So obviously the entropy is intrinsically related to efficiency. Eq. (3.8) directly implies two remarkable results:

Obviously, all reversible engines operating at the same temperatures have the same efficiency.
Obviously, no cyclic process is possible in which the sole result is the absorption of heat from a reservoir and its complete conversion into work.

These two statements can easily (obviously) be extracted from the first and second law of thermodynamics, but actually statement 2 (postulated by Kelvin) and statement 1 (concluded by Carnot) have been the historical starting points for finding the second law.

Figure 3.4: Perpetual motion machine of 2. kind.

In what follows we will briefly repeat the reasoning and it becomes obvious what a big challenge it was (and is) to extract the existence of a state function ”entropy” from the statement of Kelvin. To make sure: Nothing we have learned in this chapter we now can take for granted. Just the statement 2 above we will use as a starting point (as an additional knowledge to the energy conservation as stated in the first law).
First we now check for the combination of cycle processes shown in Fig. 3.4. Since we are discussing reversible processes we can invert the direction of flow in the second cycle, i.e. we discuss a refrigerator (or heat pump) taking heat from the cold ”sink” and transporting it to the hot ”source” by applying work.
Let us now assume that process A has a larger efficiency than process B (the contradiction to statement 1). Of course we now can tune the two processes that process A exactly releases as much heat into the sink as process B extracts from the sink. As net effect we could perform work just by cooling the hot source. BUT this is in contradiction to (Kelvin’s) statement 2. So all reversible cycle processes acting between two heat reservoirs must have the same efficiency which proves statement 1.
We now can calculate the efficiency for any reversible cycle process to find the general result, and this will of course be the Carnot cycle. With respect to work and heat we find the following quantitative results:

A \(\rightarrow\) B: \(\Delta U = 0\), \(w_1 = - q_1 = - n\,R\,T_1 \ln \frac{V_2}{V_1}\)
B \(\rightarrow\) C: \(q = 0\), \(\Delta U = w_2 = n\,C_V \left( T_2 - T_1 \right)\)
C \(\rightarrow\) D: \(\Delta U = 0\), \(w_3 = - q_2 = - n\,R\,T_2 \ln \frac{V_4}{V_3} = n\,R\,T_2 \ln \frac{V_3}{V_4}\)
D \(\rightarrow\) A: \(q = 0\), \(\Delta U = w_4 = n\,C_V \left( T_1 - T_2 \right) = - w_2 \, (\)B\(\rightarrow\)C)
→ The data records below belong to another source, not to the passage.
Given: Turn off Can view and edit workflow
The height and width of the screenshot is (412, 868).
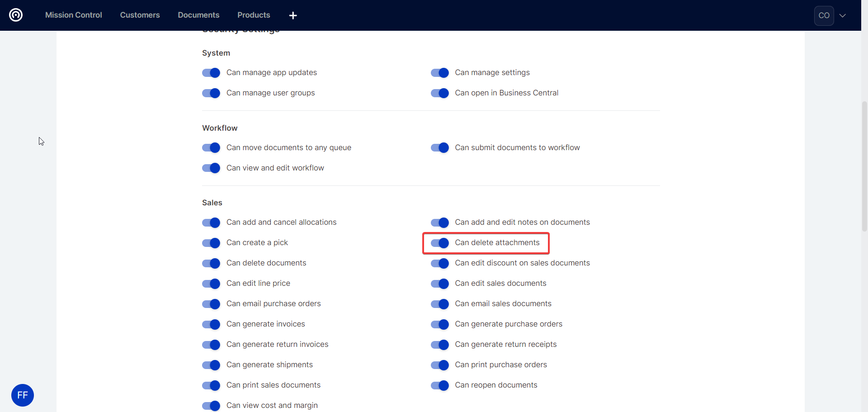Looking at the screenshot, I should tap(211, 168).
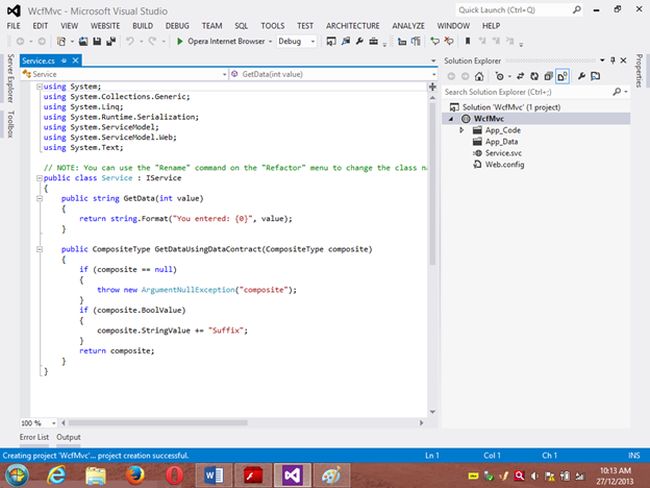Toggle auto-hide pin on Solution Explorer

coord(611,60)
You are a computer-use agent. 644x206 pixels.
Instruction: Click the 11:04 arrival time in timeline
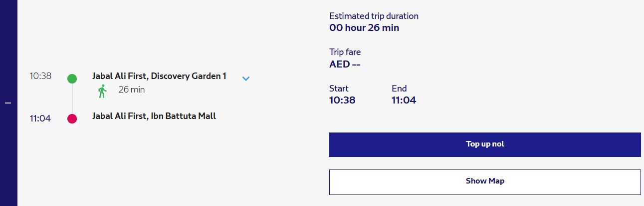40,119
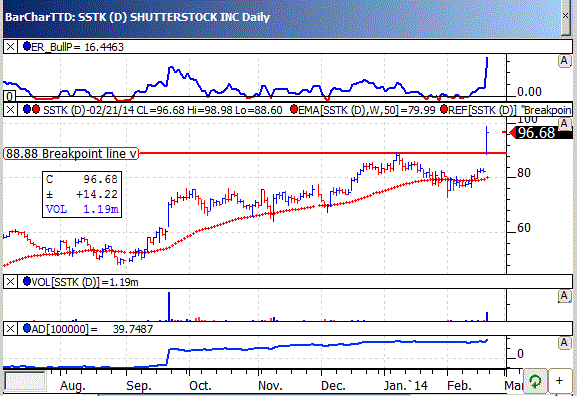Click the plus zoom button
Viewport: 577px width, 396px height.
pos(559,381)
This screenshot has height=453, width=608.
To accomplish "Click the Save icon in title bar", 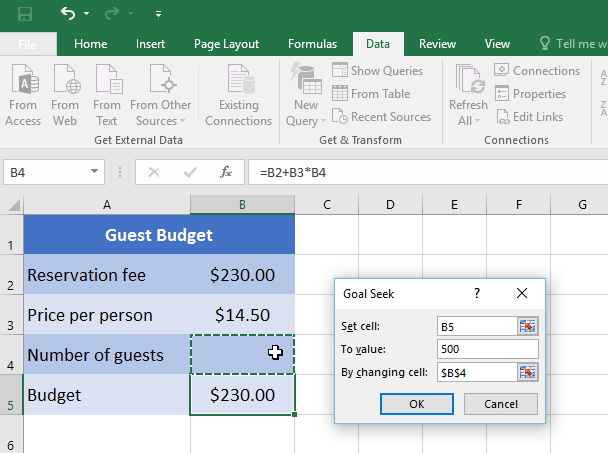I will point(25,14).
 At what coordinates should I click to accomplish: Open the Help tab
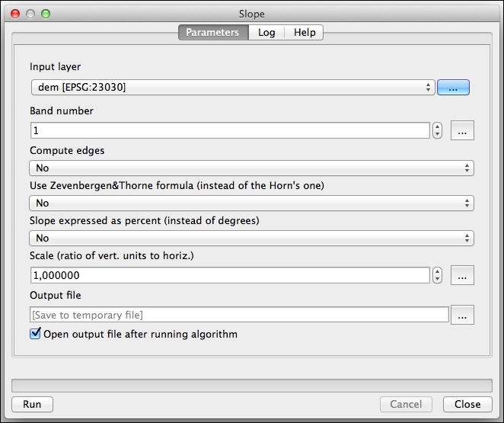pyautogui.click(x=305, y=33)
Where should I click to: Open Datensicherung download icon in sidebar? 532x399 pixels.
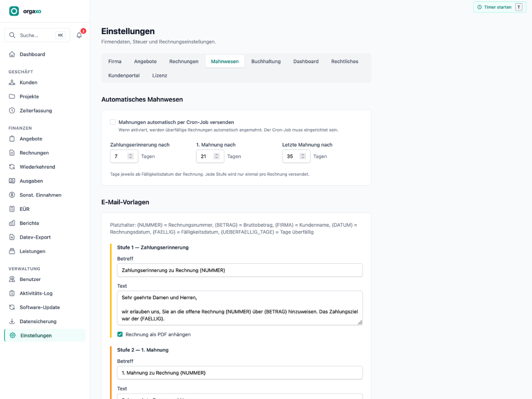(x=12, y=321)
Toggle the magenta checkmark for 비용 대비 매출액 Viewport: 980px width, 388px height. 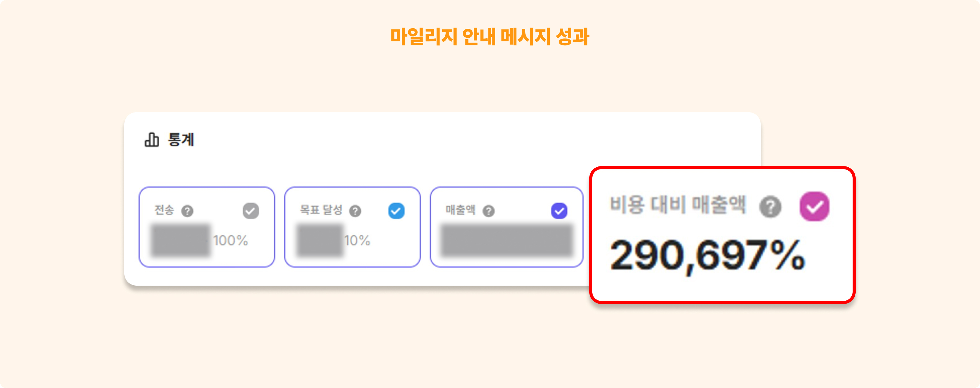[814, 206]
Figure 3.5: A general cycle process being divided into Carnot cycles.

Additionally we find from the Poisson equations (2.35)
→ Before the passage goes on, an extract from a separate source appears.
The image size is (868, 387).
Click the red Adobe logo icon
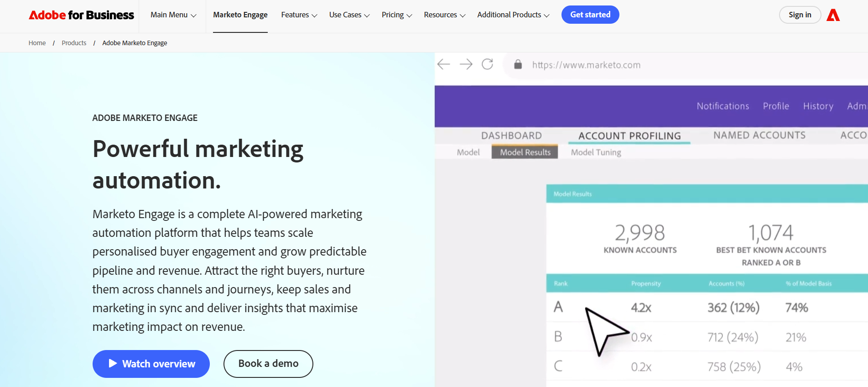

\begin{equation*} T_1 V_1^{\gamma-1} = T_2 V_4^{\gamma-1} \quad \mbox{and} \quad T_1 V_2^{\gamma-1} = T_2 V_3^{\gamma-1} \quad \Rightarrow \quad \frac{V_2}{V_1} = \frac{V_3}{V_4} \label{eq:v_ratio_efficiency} \end{equation*}

(3.9)

Inserting this result into the definition for the efficiency we find

\begin{equation*} \eta = \frac{q_1 + q_2}{q_1}= \frac{T_1 \ln (V_2/V_1) - T_2 \ln (V_3/V_4)}{T_1 \ln (V_2/V_1)} = \frac{T_1 - T_2}{T_1} \label{eq:efficiency_T_eq} \end{equation*}

(3.10)

Rearranging Eq. (3.10) we find

\begin{equation*} \frac{q_1 + q_2}{q_1}= \frac{T_1 - T_2}{T_1} \quad \Rightarrow \quad 1 + \frac{q_2}{q_1}= 1 - \frac{T_2}{T_1} \quad \Rightarrow \quad \frac{q_1}{T_1}+\frac{q_2}{T_2} = 0 \label{eq:input_def_entropy} \end{equation*}

(3.11)

which proves the entropy to be a state function at least for a all reversible cycle processes acting between two heat reservoirs. To generalize for all reversible cycle processes we use Fig. 3.5:
Any process can be divided into Carnot cycles. Inside its \(p - V\) contour the counter-rotating processes cancel out. Around the perimeter no counter-rotating processes exist, so all outermost parts of the Carnot cycles add up (with respect to energy and with respect to entropy). Taking now the limit for infinitesimally small cycles any shape can be represented perfectly by Carnot cycles leading to

\begin{equation*} 0 = \lim_{i \rightarrow \infty} \sum_i \frac{q_i}{T_i}= \oint \frac{dq}{T} = \oint dS \label{eq:S_state_function} \end{equation*}

(3.12)

for all reversible cycle processes. That irreversible processes are less efficient we already found in section 2.6. This clarifies the inequality sign in Eq. (3.1).
In summary, we proved that the 2 above statements and ”entropy is a state function” are equivalent; however the introduction of entropy allows the most easiest quantitative evaluation of thermodynamic properties. In addition, the equation

\begin{equation*} \frac{q_1 + q_2}{q_1}= \frac{T_1 - T_2}{T_1} \label{eq:TD_T_scale} \end{equation*}

(3.13)

motivated Kelvin to suggest a new thermodynamic \(T\)-scale, just depending on efficiency measurements.
Typical values for \(\eta\) are between 0.3 to 0.4. \(\eta = 1\) is not possible, because the cold bath is always heated! (As we will see later \(T = 0\) K cannot be reached).
Fig. 3.6 shows the Otto engine as an example of a highly relevant cycle process which is not the Carnot process.

Figure 3.6: Otto engine: Cycle of isentropic and isochoric processes.

It consists of

1-2: Isentropic compression \(p_2\,V_2^{\gamma}=p_1\,V_1^{\gamma}\) with \(\gamma = C_p / C_V = 7 / 5 = 1.4\) (O\(_2\) or N\(_2\) has 3 translational plus 2 rotational dof).
2-3: Isochoric increase of \(p\) by heating.
3-4: Isentropic expansion.
4-1: Isochoric decrease of \(p\) by cooling.

In reality the edges marked by the circles in Fig. 3.6 will not be fully isochoric due to piston (German: Kolben) movement and leaky valves. The piston serves for the changes in volume. The combustion of the fuel takes some time, thus, the piston moves during the combustion. By the movement, the volume is changed, thus, the process is not fully isochoric.